### [Document extract]
◇ ◇ ◇ ◇ ◇

The Dos and Don’ts of Corporate Social Responsibility

Corporate Social Responsibility (CSR) — or business policies and practices that promote social good — has become something of a buzzword for business executives. In its various manifestations, CSR can refer to diversity programs, community service initiatives, charitable donations, or environmental emissions reductions. For example, Target was a major sponsor of the New York City Pride Parade this year, gaining publicity and aligning the brand with progressive values. Because these programs allow firms to generate public goodwill and increase brand recognition, CSR is increasingly an integral part of corporate strategy. Indeed, a group of Fortune 500 CEOs at the recent Business Roundtable issued a statement on the ‘Purpose of a Corporation,’ stressing the importance of creating value for all stakeholders, not just shareholders [1].

Of course, if businesses truly committed to socially responsible behavior, we would all be better off. Companies would strive to follow best practices, reduce their environmental impact, set ethical labor standards, and donate some of their resources to philanthropic causes. Unfortunately, businesses are unlikely to engage in CSR for normative reasons (i.e., because they should), but instead must be convinced to do so because of instrumental reasons (i.e., because CSR directly helps the company’s profitability).

For that reason, much academic research has been dedicated to demonstrating the instrumental impact of CSR on companies’ bottom lines [2]. These initiatives make firms more appealing to consumers — and are correlated with brand recognition, consumers’ likelihood of choosing the company, consumers’ evaluation of product quality, and customer loyalty [3][4][5][6]. CSR also improves employee outcomes: it is associated with increased employee satisfaction, organizational citizenship behavior, firm attractiveness to potential employees, and reduced employee turnover [7][8][9][10][11]. Further, CSR is positively related to firm reputation and investor sentiment, particularly with the rise of socially conscious impact investing [12][13]. Finally, there is a robust positive relationship between CSR and corporate financial performance: CSR improves companies’ bottom lines [14].

◇ ◇ ◇ ◇ ◇

### [Dataset entries]
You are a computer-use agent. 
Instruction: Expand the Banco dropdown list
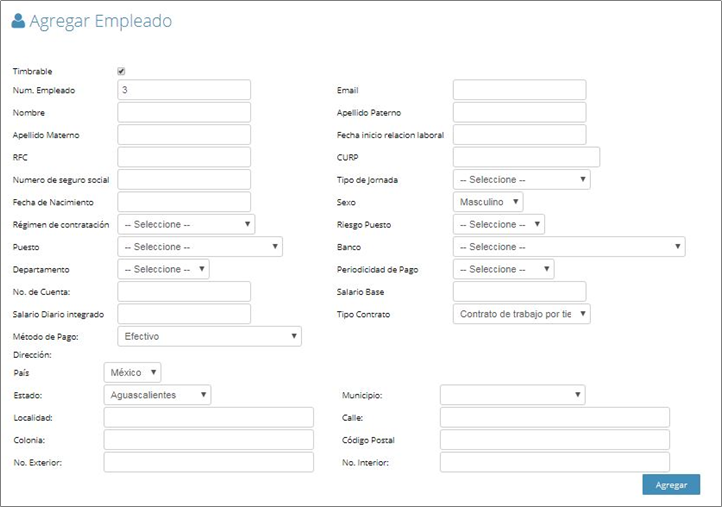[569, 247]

◇ ◇ ◇ ◇ ◇

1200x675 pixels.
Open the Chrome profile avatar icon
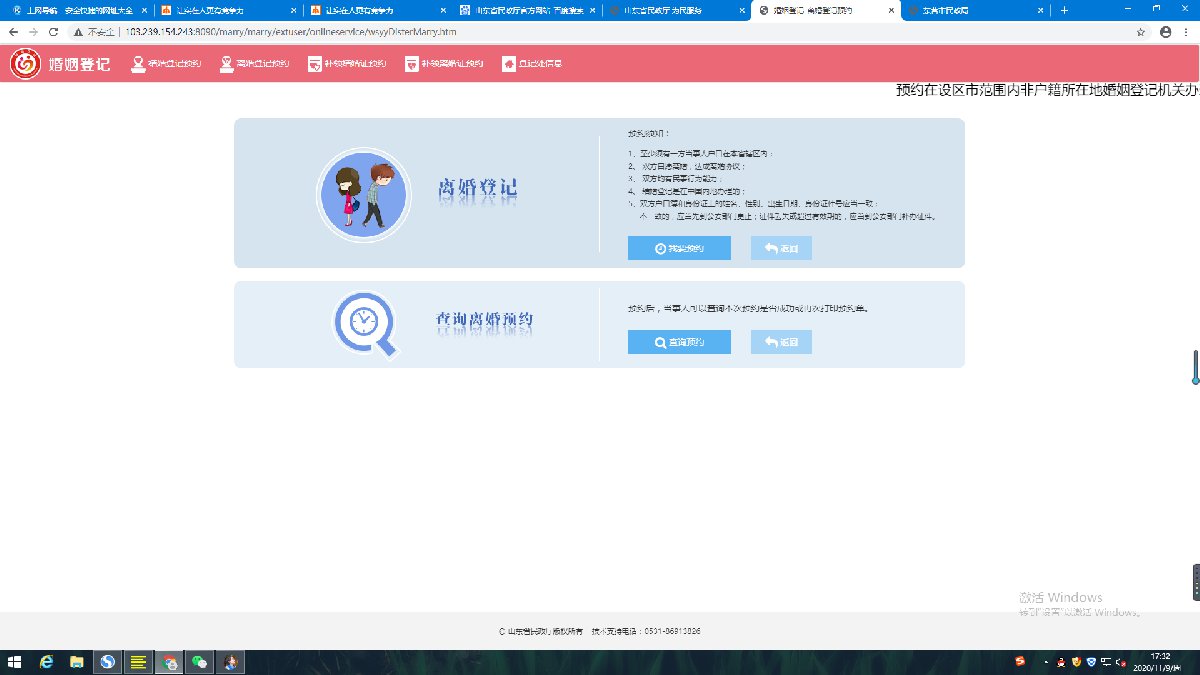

◇ ◇ ◇ ◇ ◇

Resume the article on corporate social responsibility, picking up right after its final sentence.

Consumers, employees, and investors have begun to deviate from traditional economic incentives like prices, wages, or returns and to incorporate information about social value like environmental sustainability, corporate culture, and business ethics into their decision making. In order to remain competitive in this changing economic culture, firms have begun touting their CSR programs, funnelling money into philanthropy or social movements, advertising their new green policies, boasting about diversity, and emphasizing their commitment to local communities.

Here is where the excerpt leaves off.